Happy Husband was off at work, slaving away on all sorts of engineering feats and conquering mind-boggling blueprinty marvels. It was just little baby dog and me against the dust I felt had taken over my home. This dust may have been imaginary (reading the monster sized book on Victorian domestic life may have corrupted my malleable mind into believing that cleanliness was next to godliness and my home is closer to a demon sanctuary than a gateway to the pearly gates). My day began at dawn. The sun crested the horizon as I laid my eyes upon the pyramids of white and darks on my bedroom floor. Job Numero Uno: Vanquish laundry. Reward: eat breakfast. I washed, folded, iron, hung hubby's clothes and mine. I undid the bed and laundered the sheets, only to replace them after they dried. I admit I really, really, really wanted to jump back into the bed. Is there anything more inviting than warm, fresh from the dryer, comfort-smelling sheets? Nine o'clock and my booty scrambled downstairs. This task was completed before my morning coffee, y'all!
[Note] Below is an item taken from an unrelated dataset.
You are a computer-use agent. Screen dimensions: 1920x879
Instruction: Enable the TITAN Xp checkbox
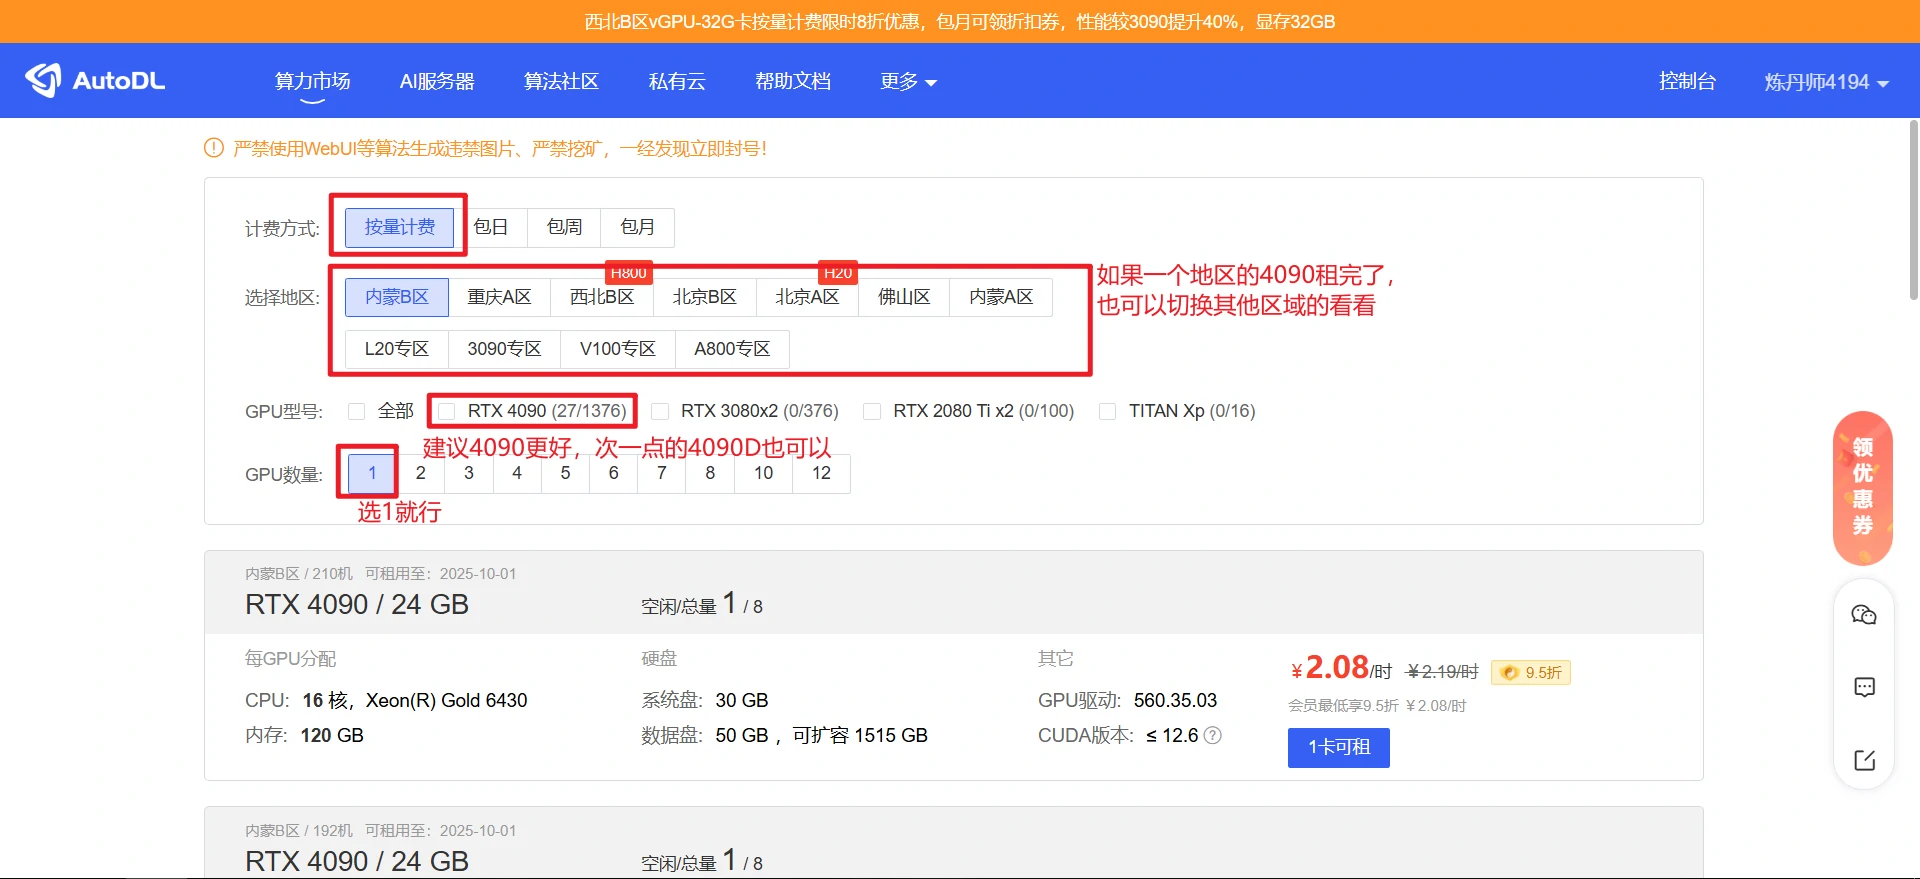(x=1107, y=411)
Next up on the agenda: Vacuum and mop downstairs. This is no little undertaking. We have a lot of tile and a dog, who I feel sheds with the intent of creating little hairy clones of himself. I pulled the oven out of its little kitchen niche and dove headfirst into the greasy yuckfest. I used a lot of cleanser, kids. That place has been sterilized, fo' sho.' As son as the incredible baking-machine was back in it's place, I hit the "Self Clean" button and crossed that off my list too. (Crossing things off lists is how I measure my day's successes.)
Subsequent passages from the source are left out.